L'analyse préalable de la tâche aura permis de décomposer celle-ci en sous-tâches qui sont présentées
de manière séparée d'une part et d'autre part la réduction du niveau de complexité des conditions
régulatrices, fait que le problème moteur présenté au pratiquant peut être tout à fait à sa portée et lui
permettre une recherche autonome de la solution motrice.
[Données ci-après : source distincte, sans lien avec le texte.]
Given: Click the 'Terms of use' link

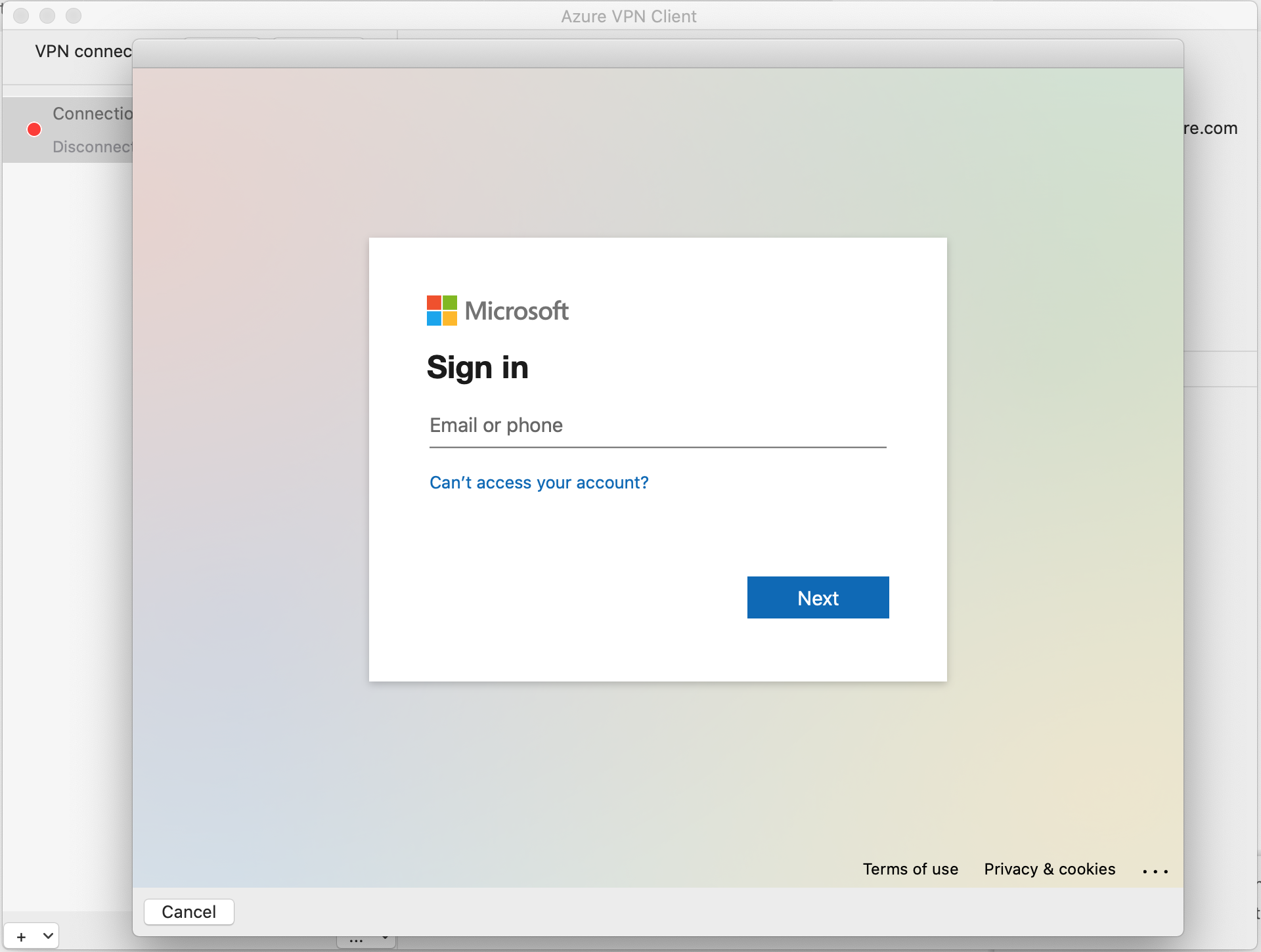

Il est évident que nous en sommes au tout début de la construction d'une telle théorie de l'enseignement-
On peut penser néanmoins que les exemples présentés ci-dessus montrent tout l'intérêt qu'il y aurait à
poursuivre la recherche dans ce domaine. L'évolution actuelle des connaissances sur l'apprentissage et
le contrôle moteur permettent d'envisager une amélioration sinon un renouveau dans la manière
d'enseigner les habiletés motrices. Cependant, ce renouveau passe, aussi et surtout, par le
développement de théories de l'enseignement des habiletés motrices qui permettront de jeter un pont
entre les connaissances fondamentales sur l'apprentissage moteur et la pratique quotidienne à l'intérieur
de la classe.
Il apparaît que l'analyse de la tâche et la manipulation planifiée des caractéristiques de celle-ci
constitueront le noyau central de ce nouveau type de théories.